UK’s Economy Lagged in September, the Worst is Yet to Happen 


The economy of Britain grew slower by 1.1% in September compared from that of August while lagging other rich nations as it struggled to recover from the shock of the pandemic even before the latest Covid-19 lockdown. 

The slowdown in the data that is shown on Thursday, gave expectations that the economy will shrink once again as 2020 ends with the uncertainty of UK getting a Brexit deal on December 31. 

Gross domestic product grew by a quarterly record of 15.5% between July and September but that failed to make for its losses of 20% during the lockdown between April and June. 

The monthly growth rate slowed to 1.5% based on analyst’s poll by Reuters. 

The economy is being supported by more than 200 billion pounds of emergency spending and tax cuts ordered by finance minister Rishi Sunak and the Bank of England’s almost 900 billion pound bond-buying program. 

Despite those efforts, the economy has suffered the biggest GDP drop among major economies listed by the Office for National Statistics. The drop in GDP was due to the 50,000 coronavirus fatalities on Wednesday. This has been recorded as Europe’s highest death toll. 

Britain’s initial lockdown lasted longer than in other countries and hammered services firms which make up 80% of the economy. 

Since 2019, the GDP remained almost 10% smaller compared to the previous year, the falls are twice as big as the falls in Italy, Germany and France and nearly here times the size of the U.S. drop, the Office for National Statistics said. 

BoE Governor Andrew Bailey said there was still a “huge gap” in the economy but news of a potentially effective Covid-19 vaccine would help lift the uncertainty. 

“It’s encouraging for individuals, it’s encouraging for businesses and it’s encouraging for the economy,” he told a Financial Times event on Thursday. 

“I think we have to be cautious because obviously there’s still quite a long way to go in terms of the trialing” 

Before the news of the vaccine trials were out, the BoE said the world’s sixth-biggest economy was likely to shrink by a record of 11% in 2020 before growing by just over 7% in 2021. 

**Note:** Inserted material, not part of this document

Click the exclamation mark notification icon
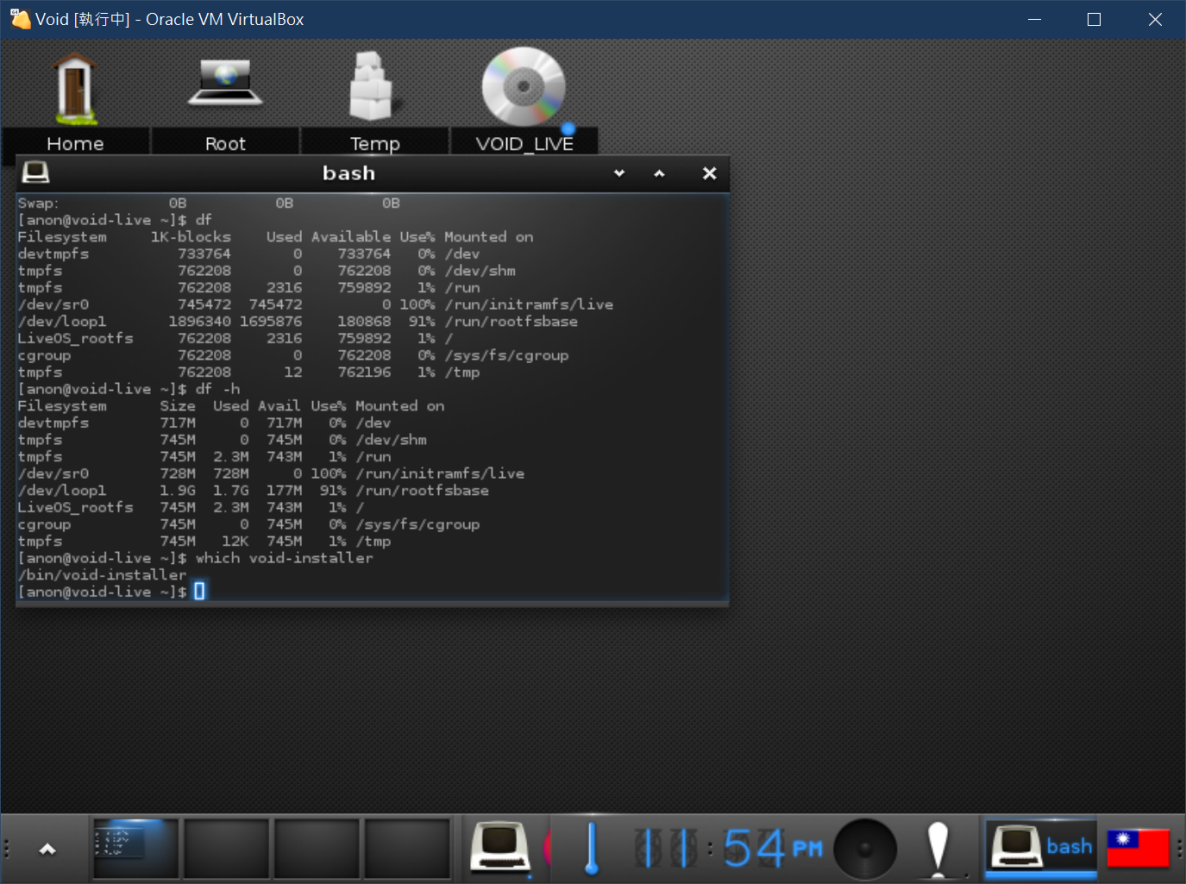 click(x=937, y=848)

“Britain’s COVID crisis, and its recovery phase, will take far longer than many people first though,” said James Smith, research director of the Resolution Foundation think-tank, urging Sunak not to start reversing his spending surge quickly.  

Technical Outlook 


In the daily charts of GBP/USD, the pair edged up early Friday morning in the Sydney session.  

As what we can see in the chart, the pair edged lower yesterday completely breaking down from the support level at 1.31966. Despite the uncertainty in the US dollar, the pound is falling further due to Brexit hopes wavering and sentiment from the vaccines. 

The price may continue to head on lower until next week and will re-test the support level at 1.28685. However, if the price will continue to surge up and breakout from the resistance level at 1.31966, we can expect the pair to edged up and test the resistance level at 1.34872.